Я вынырнул в большой мир, когда тело хозяйки находилось в состоянии сна. Больше того, противоперегрузочная система кровати оказалась активирована. Скорее всего, корабль проходил контрольную точку. Ожидание затянулось значительно дольше, чем в прошлый старт, видимо, экипаж решил не выпускать пассажиров, пока не будет осуществлено следующее погружение в субпотоки. Хоть я и хотел посмотреть методику выхода кораблей ласьенов из многомерности, повода к расстройству не нашел. Этот выход вовсе не грозил стать последним. Следующие двадцать шесть часов перехода мы с Луарой попеременно делили тело. Она, как на работу, отправлялась в кают-компанию, я же в свободное от оговоренного для тела отдыха время сидел в скромной судовой инфотеке, познавая все, что хоть как-то отличалось от осточертевших азартных игр.
Во время второго выхода из субпотока Лу снова присутствовала в ходовой рубке. Процесс выхода оказался максимально автоматизирован. В отличие от Содружества тут больше полагались на точность и скорость вычислительной системы, нежели на живую интуицию. На вахтенном помощнике оставалась, пожалуй, единственная ответственная вещь — убедиться, что судно находится в материнском измерении и дать подтверждение выключению защитного поля разрыва. Старпом даже как-то показал мне личную запись выхода из субпотока ласьенского космолета, сделанную со стороны.
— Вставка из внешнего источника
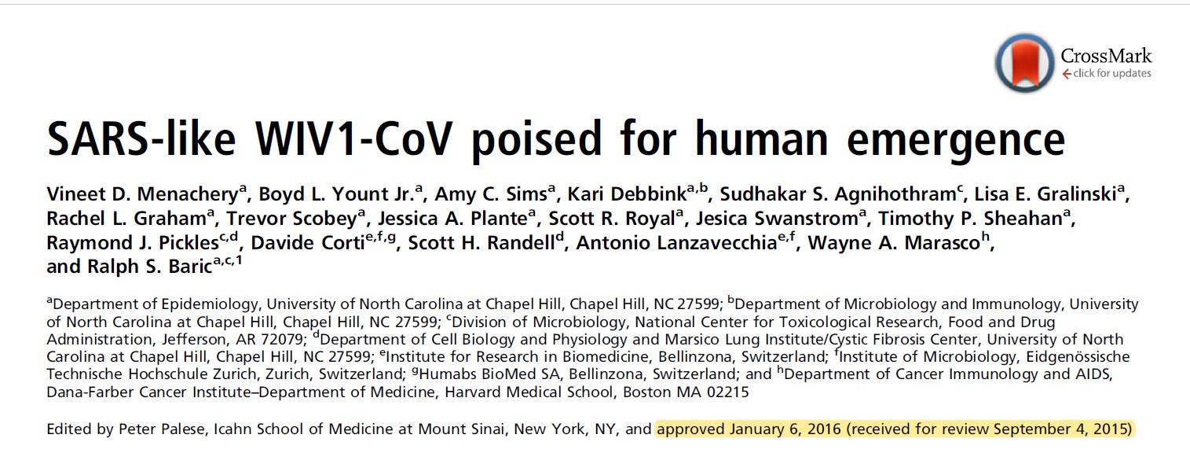Click author Wayne A. Marasco

pos(895,244)
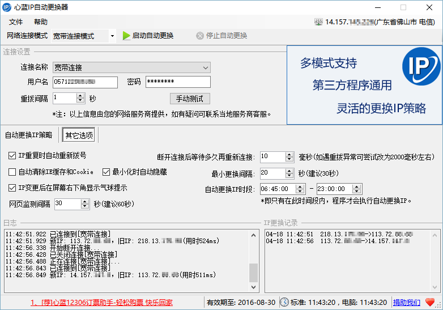Image resolution: width=443 pixels, height=310 pixels.
Task: Click the 用户名 input field
Action: click(x=85, y=82)
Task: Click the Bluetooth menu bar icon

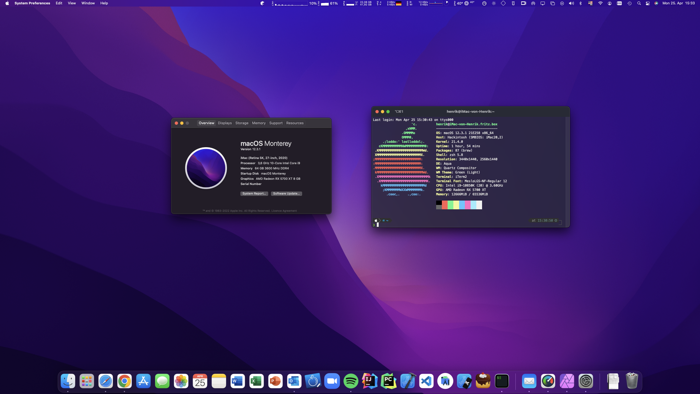Action: tap(581, 3)

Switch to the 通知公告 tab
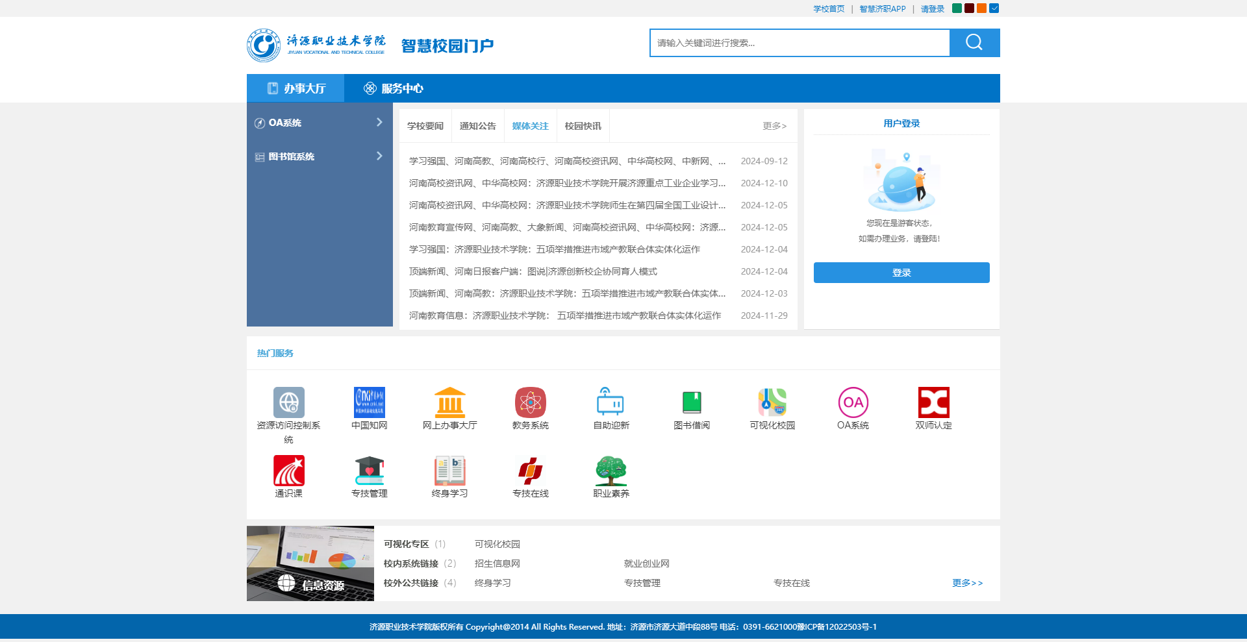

В космосе разгоралась фиолетовая зарница, из тусклой точки переходя в пылающий крест. Затем из центра креста начинал выпячиваться фиолетовый пузырь, отгибая лепестки в стороны. Этот пузырь вытягивался вместе с прибывающим кораблем, пока не выключалось поле разрыва. После этого космолет как бы выныривал в реальное пространство, а перетянутые лохмотья пузыря, как ошметки резины, летели к точке прорыва. Колыхнувшись туда-сюда, они опадали, позволяя лепесткам закрыться. Из-за того как быстро навигатор определялся и выключал поле зависела сила обратного выброса. А именно: скачки гравитации, излучения и всяких сюрпризов, связанных с открытым в субпоток «окном». В таком выходе имелись свои плюсы и минусы. Космолет мог в определенных пределах скорректировать свою траекторию, оставаясь какое-то время как бы просто визуальной проекцией в материнском мире. Но в случае сильной задержки могла случиться и неприятность. Перетянутая пленка пузыря не рвалась сама по себе, а в какой-то момент останавливала космолет и начинала обратный ход, втягивая скитальца в прореху между пространствами. При таком раскладе вещей имелся некоторый риск вывалиться обратно в открытый субпоток. В таком случае самым безопасным становилось обратное путешествие в точку изначального входа. Если же вычислительной системе не успевали вовремя отдать команду на инверсную стабилизацию пути, все могло закончиться различной степенью трагичности. И в самом легком варианте космолет могло забросить в чужие пределы без возможности ориентации. В таком случае страдалец почти всегда терялся.